Identify every line of the records that contains the string "link", copying each such line in full. The match is case-sensitive.

-- Begin Extracted material --

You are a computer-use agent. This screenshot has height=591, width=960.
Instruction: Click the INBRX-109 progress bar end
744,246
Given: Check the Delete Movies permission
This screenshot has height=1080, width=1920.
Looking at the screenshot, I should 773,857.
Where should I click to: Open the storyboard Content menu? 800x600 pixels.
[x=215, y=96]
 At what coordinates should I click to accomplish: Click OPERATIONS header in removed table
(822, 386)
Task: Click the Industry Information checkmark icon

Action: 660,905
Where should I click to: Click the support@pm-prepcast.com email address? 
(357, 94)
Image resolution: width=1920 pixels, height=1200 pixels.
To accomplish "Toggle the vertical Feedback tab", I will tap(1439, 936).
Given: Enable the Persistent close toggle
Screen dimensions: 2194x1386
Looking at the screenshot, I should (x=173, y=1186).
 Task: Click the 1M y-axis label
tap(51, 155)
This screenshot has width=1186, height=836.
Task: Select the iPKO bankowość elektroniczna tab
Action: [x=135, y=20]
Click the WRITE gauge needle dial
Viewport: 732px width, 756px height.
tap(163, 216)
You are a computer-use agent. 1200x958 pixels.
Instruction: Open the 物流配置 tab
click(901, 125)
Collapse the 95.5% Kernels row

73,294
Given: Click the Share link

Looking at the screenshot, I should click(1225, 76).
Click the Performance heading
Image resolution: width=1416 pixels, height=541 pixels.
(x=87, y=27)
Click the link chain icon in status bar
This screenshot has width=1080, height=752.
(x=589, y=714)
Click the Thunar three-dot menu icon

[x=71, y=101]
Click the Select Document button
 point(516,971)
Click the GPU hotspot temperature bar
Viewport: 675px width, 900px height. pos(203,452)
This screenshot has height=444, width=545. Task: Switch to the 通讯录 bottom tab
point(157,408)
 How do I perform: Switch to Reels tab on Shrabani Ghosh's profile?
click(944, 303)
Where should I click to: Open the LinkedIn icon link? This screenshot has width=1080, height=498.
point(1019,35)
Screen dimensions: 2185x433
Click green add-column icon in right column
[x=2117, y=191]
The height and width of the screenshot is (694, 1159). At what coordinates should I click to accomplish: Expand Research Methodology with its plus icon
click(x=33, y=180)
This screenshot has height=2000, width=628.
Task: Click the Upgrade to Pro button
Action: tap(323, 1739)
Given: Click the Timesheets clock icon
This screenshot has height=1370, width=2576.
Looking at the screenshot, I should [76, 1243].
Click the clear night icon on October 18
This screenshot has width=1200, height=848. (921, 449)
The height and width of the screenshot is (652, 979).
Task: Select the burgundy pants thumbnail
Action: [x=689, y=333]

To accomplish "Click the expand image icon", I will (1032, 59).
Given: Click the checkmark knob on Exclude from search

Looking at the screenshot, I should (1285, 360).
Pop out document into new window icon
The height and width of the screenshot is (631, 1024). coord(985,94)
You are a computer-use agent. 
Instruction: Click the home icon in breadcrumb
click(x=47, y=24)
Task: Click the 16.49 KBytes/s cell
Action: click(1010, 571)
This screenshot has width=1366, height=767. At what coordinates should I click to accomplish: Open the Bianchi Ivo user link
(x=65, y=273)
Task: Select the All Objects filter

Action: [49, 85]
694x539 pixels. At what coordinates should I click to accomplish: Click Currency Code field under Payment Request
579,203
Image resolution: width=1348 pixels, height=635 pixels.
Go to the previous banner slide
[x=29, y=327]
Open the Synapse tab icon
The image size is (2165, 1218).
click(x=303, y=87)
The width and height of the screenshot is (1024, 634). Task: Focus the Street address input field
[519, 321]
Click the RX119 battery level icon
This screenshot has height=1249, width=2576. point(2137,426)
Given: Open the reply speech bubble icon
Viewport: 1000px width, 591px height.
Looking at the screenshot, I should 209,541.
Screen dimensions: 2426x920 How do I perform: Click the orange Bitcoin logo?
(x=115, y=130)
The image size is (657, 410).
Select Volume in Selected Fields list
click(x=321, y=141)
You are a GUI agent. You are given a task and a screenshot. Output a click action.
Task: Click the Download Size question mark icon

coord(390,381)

-- End Extracted material --

*Solution below:*
Given: Click the Share link
Click the link chain icon in status bar
Where should I click to: Open the LinkedIn icon link? This screenshot has width=1080, height=498.
This screenshot has width=1366, height=767. At what coordinates should I click to accomplish: Open the Bianchi Ivo user link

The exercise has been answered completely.